Wavelet Transforms Node Documentation

The Wavelet Transforms node in AugeLab Studio applies wavelet transforms to an input grayscale image.

Node Overview

The Wavelet Transforms node applies wavelet transforms to an input grayscale image. Wavelet transforms are used for multi-resolution analysis of signals or images, decomposing them into different frequency components.

Node Properties

  • Node Title: Wavelet Transforms
  • Node ID: OP_NODE_WAVELET

Inputs

The Wavelet Transforms node has the following input socket:
  • ImageGray: The input grayscale image to be transformed.

Outputs

The Wavelet Transforms node has the following output socket:
  • ImageGray: The transformed image after applying wavelet transforms.

Node Configuration

The Wavelet Transforms node allows you to configure the following parameters:
  • Wavelet Type: Select the type of wavelet to be used for the transforms.
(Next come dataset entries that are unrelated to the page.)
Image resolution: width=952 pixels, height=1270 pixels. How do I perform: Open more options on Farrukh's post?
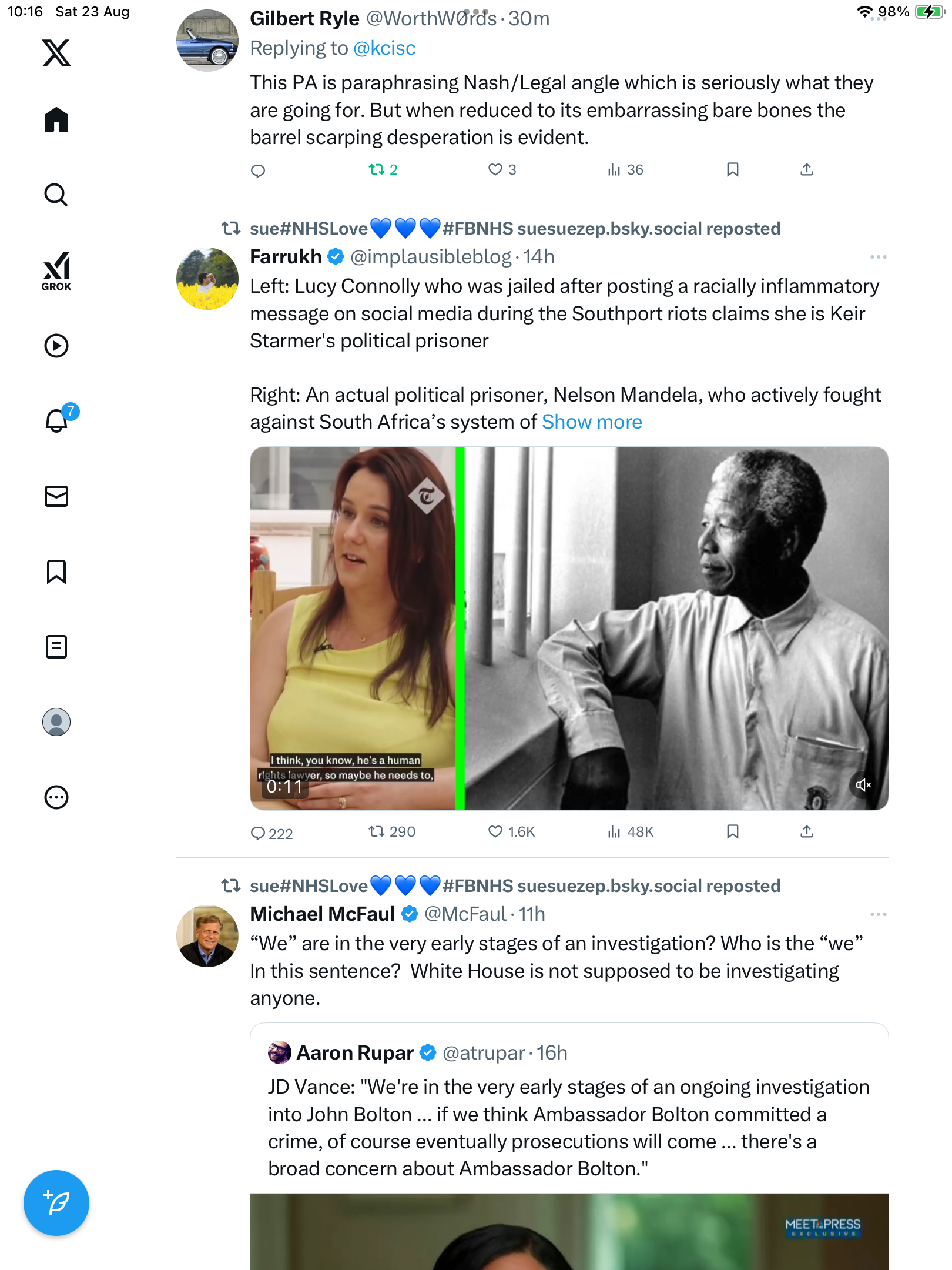point(878,257)
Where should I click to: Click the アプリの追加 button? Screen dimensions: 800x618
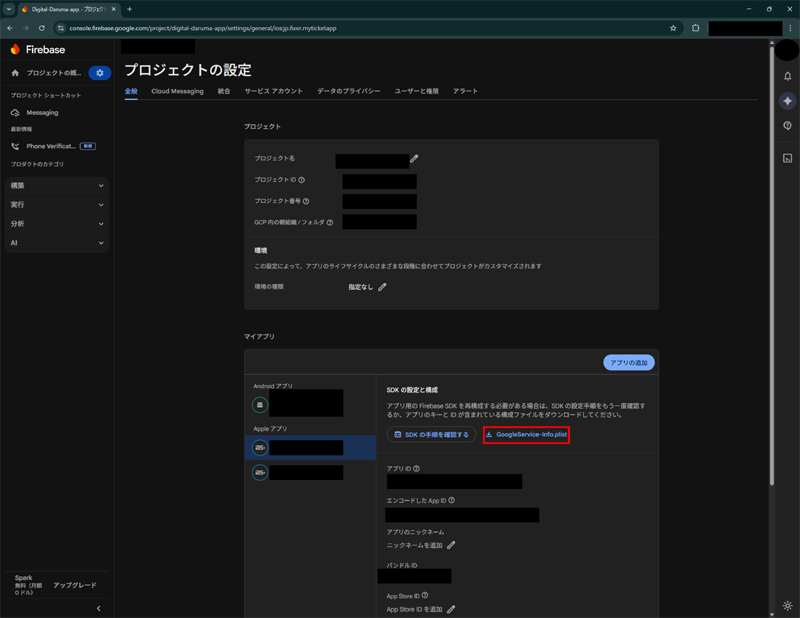[x=628, y=363]
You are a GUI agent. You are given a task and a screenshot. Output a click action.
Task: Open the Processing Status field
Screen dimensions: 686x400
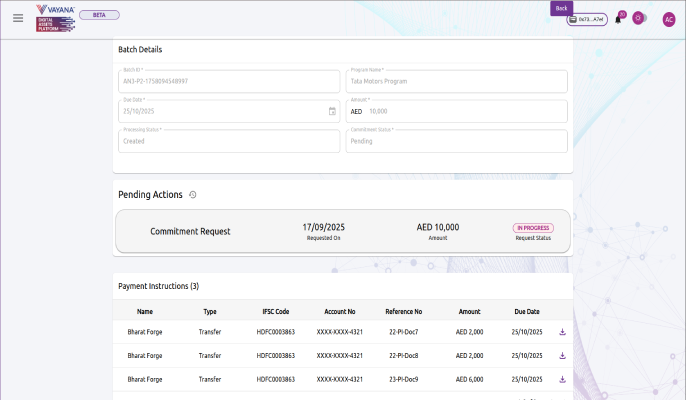[228, 141]
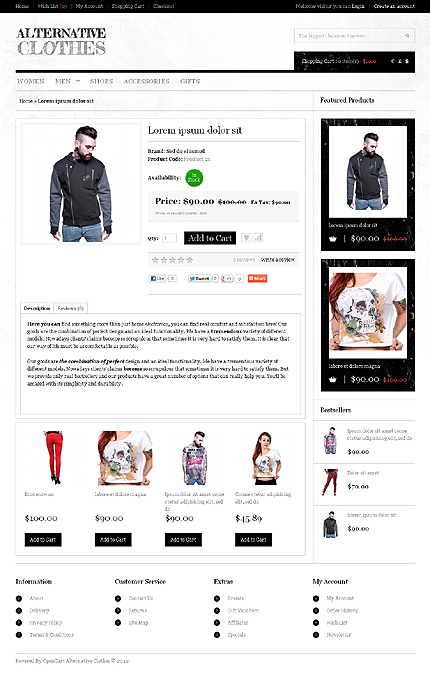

The available wavelet types are: haar, db1, sym2, coif1, bior1.3, rbio1.3, and dmey.
  • Wavelet Level: Adjust the level of wavelet decomposition to control the amount of detail in the transformed image.

Usage

  1. 1.
    Drag and drop the Wavelet Transforms node from the node library onto the canvas in AugeLab Studio.
  2. 2.
    Connect the input grayscale image to the ImageGray input socket of the Wavelet Transforms node.
  3. 3.
    Adjust the wavelet type and wavelet level parameters according to your requirements.
  4. 4.
    Run the pipeline.
  5. 5.
    The Wavelet Transforms node will apply wavelet transforms to the input grayscale image, decomposing it into different frequency components.
  6. 6.
    Retrieve the transformed image from the ImageGray output socket for further processing or visualization.

Notes

  • The Wavelet Transforms node is commonly used for image processing tasks such as denoising, compression, and feature extraction.
  • Different wavelet types and wavelet levels can be chosen to achieve specific analysis goals.
  • The output transformed image will contain different frequency components represented by wavelet coefficients.
  • The transformed image can be further processed using other image processing techniques or nodes in the AugeLab Studio.
  • Experiment with different wavelet types and levels to achieve the desired analysis results.
That concludes the documentation for the Wavelet Transforms node in AugeLab Studio. This node allows you to apply wavelet transforms to an input grayscale image, decomposing it into different frequency components.